Delaney's 50th bash shows FAI 'happy to turn a blind eye' - TD
An outspoken critic of former FAI chief executive John Delaney has hit out at the sports body over allegations that it had helped pay for his lavish 50th birthday party.
Dublin North-West Fine Gael TD Noel Rock has said allegations that the FAI made improper payments to help fund the party at Mount Juliet Golf Club in 2017 show how the FAI was "happy to keep the show on the road and turn a blind eye".
The allegation about the party funding was revealed in a Sunday newspaper.
It is now believed that the FAI is investigating concerns that Mr Delaney failed to use his credit card properly, failed to manage the finances of the FAI, failed to control his personal expenses, and made a series of payments from FAI funds not in the ordinary course of FAI business.

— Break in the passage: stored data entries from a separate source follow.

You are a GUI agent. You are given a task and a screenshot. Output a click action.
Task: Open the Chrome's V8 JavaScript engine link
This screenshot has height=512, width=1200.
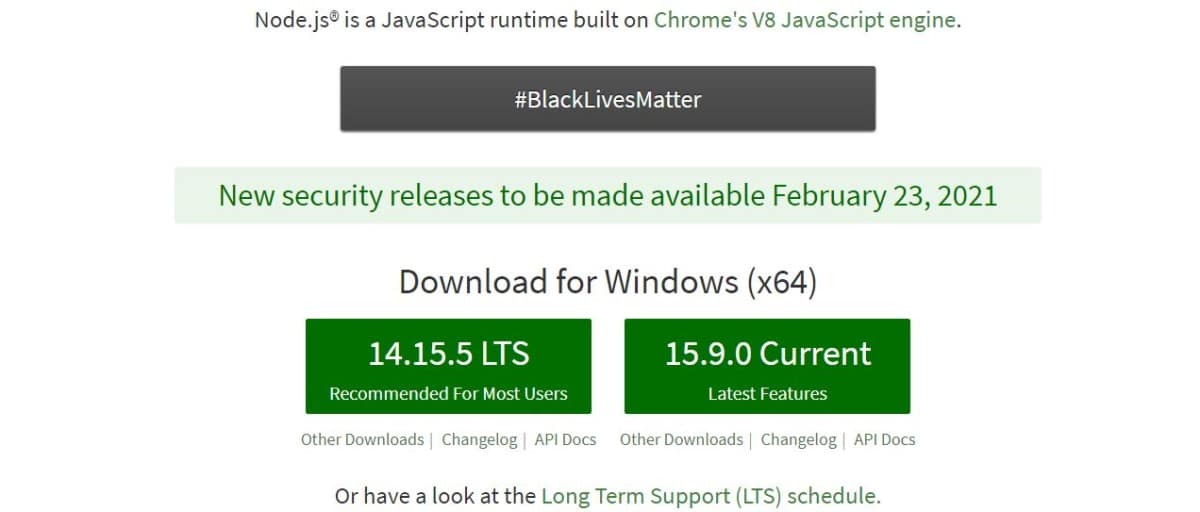click(805, 19)
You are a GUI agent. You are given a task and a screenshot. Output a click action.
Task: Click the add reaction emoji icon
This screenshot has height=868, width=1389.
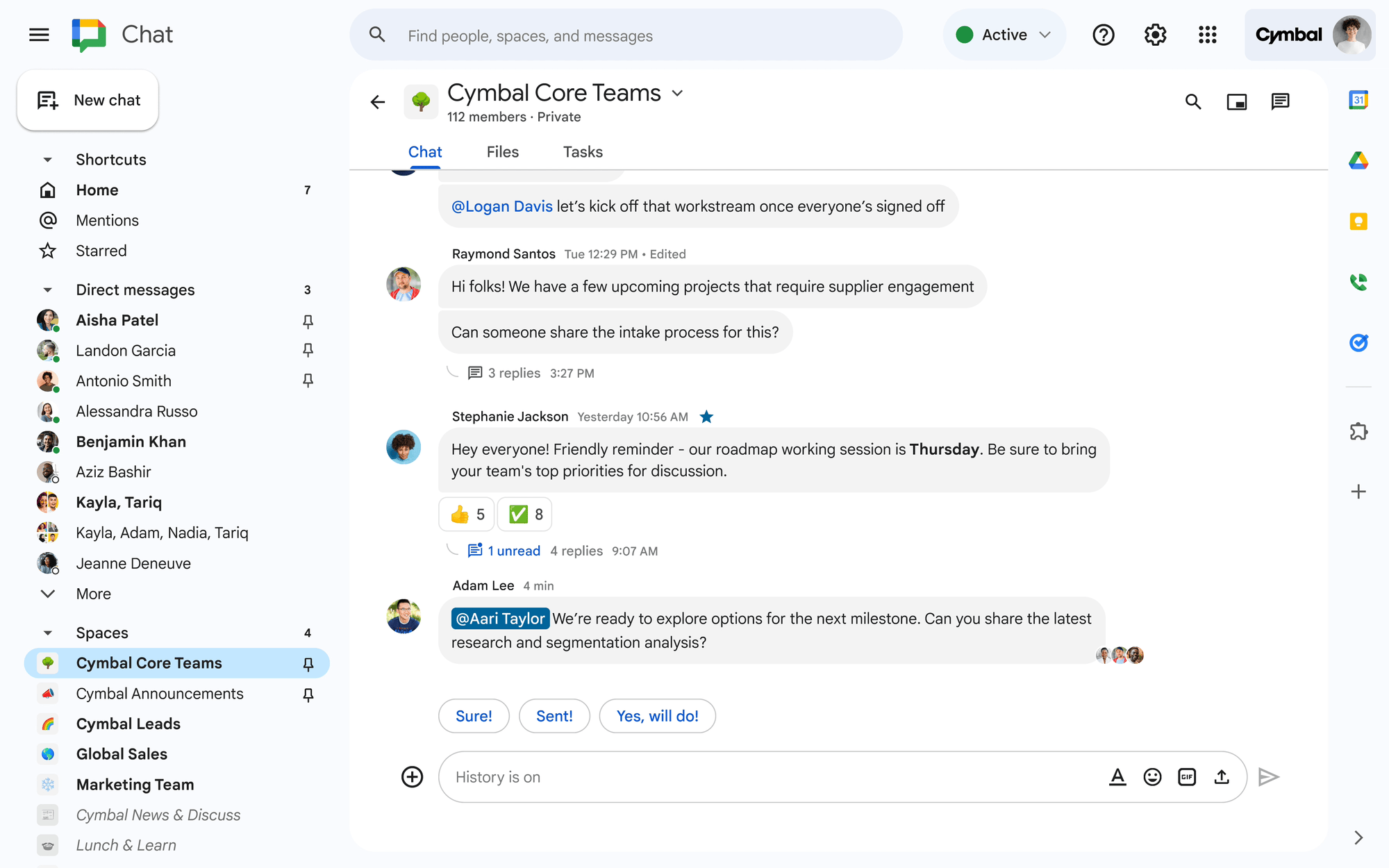[x=1153, y=778]
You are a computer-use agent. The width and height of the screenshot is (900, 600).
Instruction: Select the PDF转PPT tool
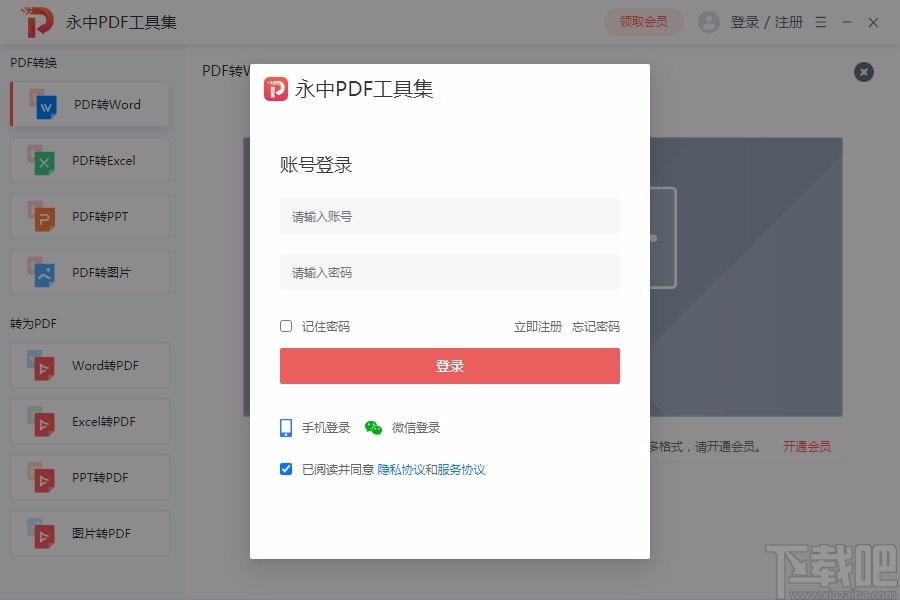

The Office of the Director of Corporate Enforcement has been investigating the FAI since allegations were made that Mr Delaney had loaned €100,000 to the association in 2017, and how €40,000 was spent on his credit card in the last six months of 2016.
While on a salary of €360,000 as chief executive, he used the FAI credit card to pay for duty-free purchases at airports, meals in his local pub in Wicklow and to make cash withdrawals of more than €6,000 in six months.
He is currently on gardening leave from his new post of executive vice president.
Speaking about the allegations that the FAI had assisted in paying for Mr Delaney's party, Mr Rock was critical of the FAI.
"This happened at a time when the women's team were sharing tracksuits and changing their clothes in airport toilets, and staff and former staff were being subjected to pay and pension cuts, and when the FAI were receiving a loan from John Delaney," he said.
"Against this backdrop of financial disarray, we have a lavish party being thrown for Delaney's 50th birthday, in a fancy location with members of Uefa flying in.
"This must sit uncomfortably with anyone on the outside."
Those believed to have attended the party include former Uefa president Aleksander Ceferin, politicians Alan Kelly and Michael Ring, and football pundit Eamon Dunphy.
"The FAI was acting like an unlimited tap of money for John Delaney while it was itself in financial disarray," said Mr Rock.
"Surely it occurred to somebody at the party, 'who is paying for this?'.
"In front of an Oireachtas committee Delaney wasn't answering many questions, but we got some insights of people.
"When it came to who knew about the loan it was like pass the parcel, then Rea Walsh, the interim CEO, said they were aware of it," Mr Rock said.
"The FAI seemed happy to keep the show on the road and turn a blind eye. It was mismanagement."
The FAI and Mr Delaney were not available for comment.